● **Problem to solve**
In the entries below, find the line containing "china (963, 1855)" and the line containing "travel (689, 33)". Copy those two lines and everything between them exactly, and only that.

● **Entries supplied**
-=-=-=-=-
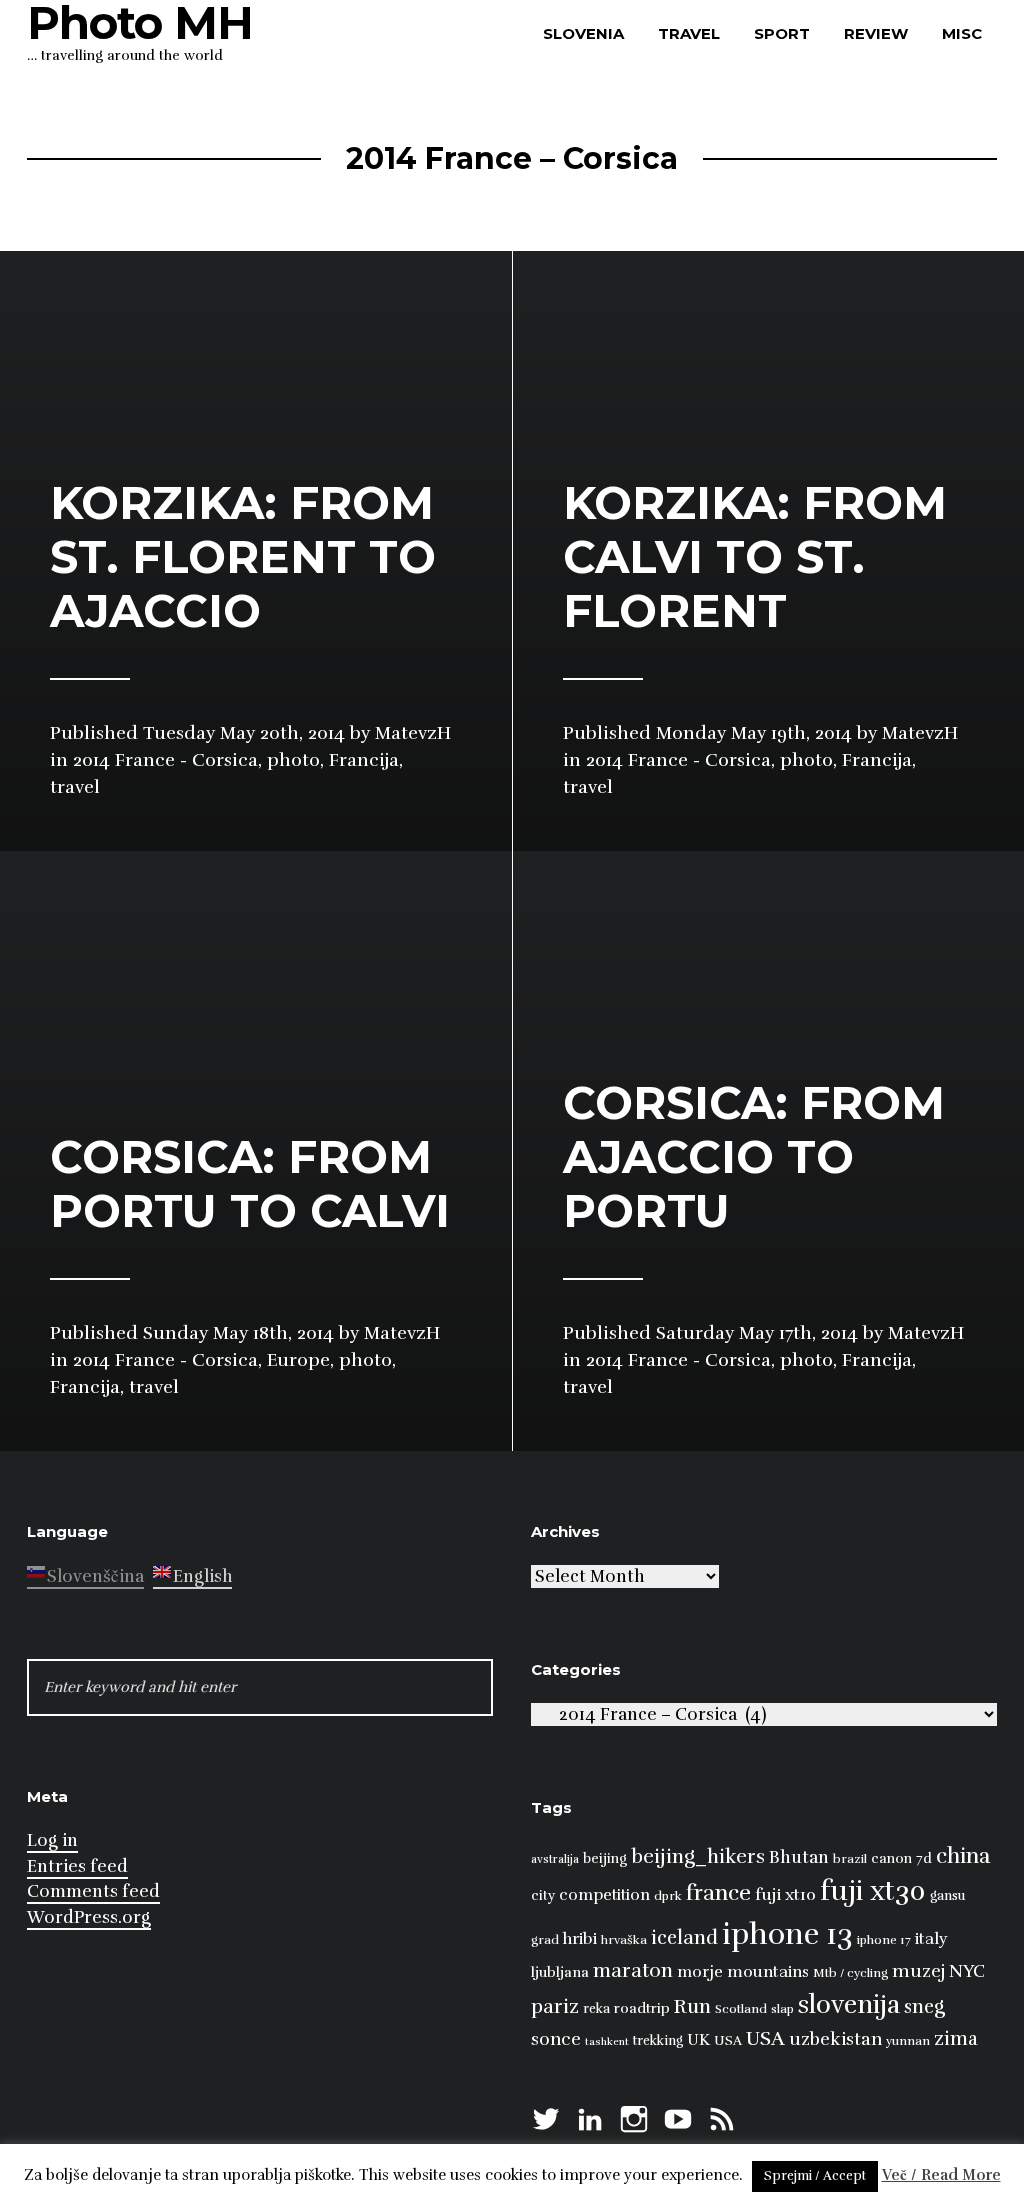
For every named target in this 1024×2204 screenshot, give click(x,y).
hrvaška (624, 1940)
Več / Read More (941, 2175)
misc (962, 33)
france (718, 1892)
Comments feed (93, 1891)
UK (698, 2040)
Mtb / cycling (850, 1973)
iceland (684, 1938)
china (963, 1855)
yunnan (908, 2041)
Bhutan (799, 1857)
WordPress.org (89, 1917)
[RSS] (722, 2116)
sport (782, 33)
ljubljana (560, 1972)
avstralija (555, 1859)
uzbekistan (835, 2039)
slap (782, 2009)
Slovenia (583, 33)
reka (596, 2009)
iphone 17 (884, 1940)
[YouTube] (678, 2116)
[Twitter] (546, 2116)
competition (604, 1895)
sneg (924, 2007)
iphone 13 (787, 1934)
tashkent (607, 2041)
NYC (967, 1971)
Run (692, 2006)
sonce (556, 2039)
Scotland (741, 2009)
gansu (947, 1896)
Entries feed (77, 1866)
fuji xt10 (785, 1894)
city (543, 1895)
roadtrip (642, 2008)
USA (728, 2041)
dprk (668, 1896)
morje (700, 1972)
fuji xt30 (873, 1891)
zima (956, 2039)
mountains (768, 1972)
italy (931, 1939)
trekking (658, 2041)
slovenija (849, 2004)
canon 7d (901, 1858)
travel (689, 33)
-=-=-=-=-
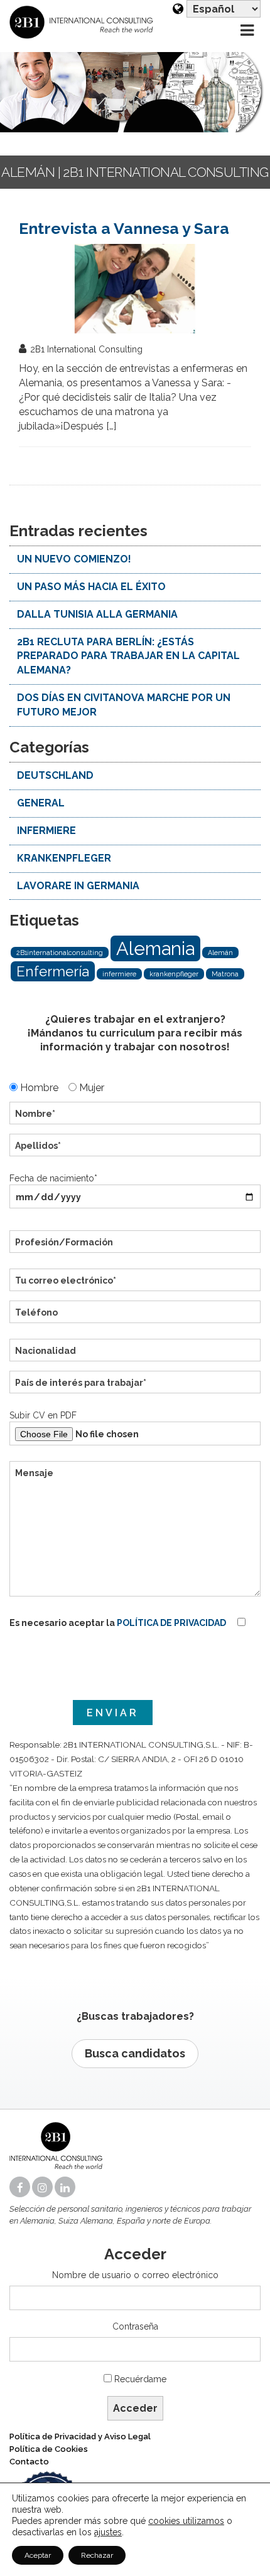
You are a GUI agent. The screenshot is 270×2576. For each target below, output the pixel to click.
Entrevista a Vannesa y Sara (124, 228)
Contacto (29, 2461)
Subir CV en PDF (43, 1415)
-=-=-=-=-
● **Output of the exercise**
china (963, 1855)
yunnan (908, 2041)
Bhutan (799, 1857)
WordPress.org (89, 1917)
[RSS] (722, 2116)
sport (782, 33)
ljubljana (560, 1972)
avstralija (555, 1859)
uzbekistan (835, 2039)
slap (782, 2009)
Slovenia (583, 33)
reka (596, 2009)
iphone 17 (884, 1940)
[YouTube] (678, 2116)
[Twitter] (546, 2116)
competition (604, 1895)
sneg (924, 2007)
iphone 13 (787, 1934)
tashkent (607, 2041)
NYC (967, 1971)
Run (692, 2006)
sonce (556, 2039)
Scotland (741, 2009)
gansu (947, 1896)
Entries feed (77, 1866)
fuji xt10 (785, 1894)
city (543, 1895)
roadtrip (642, 2008)
USA (728, 2041)
dprk (668, 1896)
morje (700, 1972)
fuji xt30 (873, 1891)
zima (956, 2039)
mountains (768, 1972)
italy (931, 1939)
trekking (658, 2041)
slovenija (849, 2004)
canon 7d (901, 1858)
travel (689, 33)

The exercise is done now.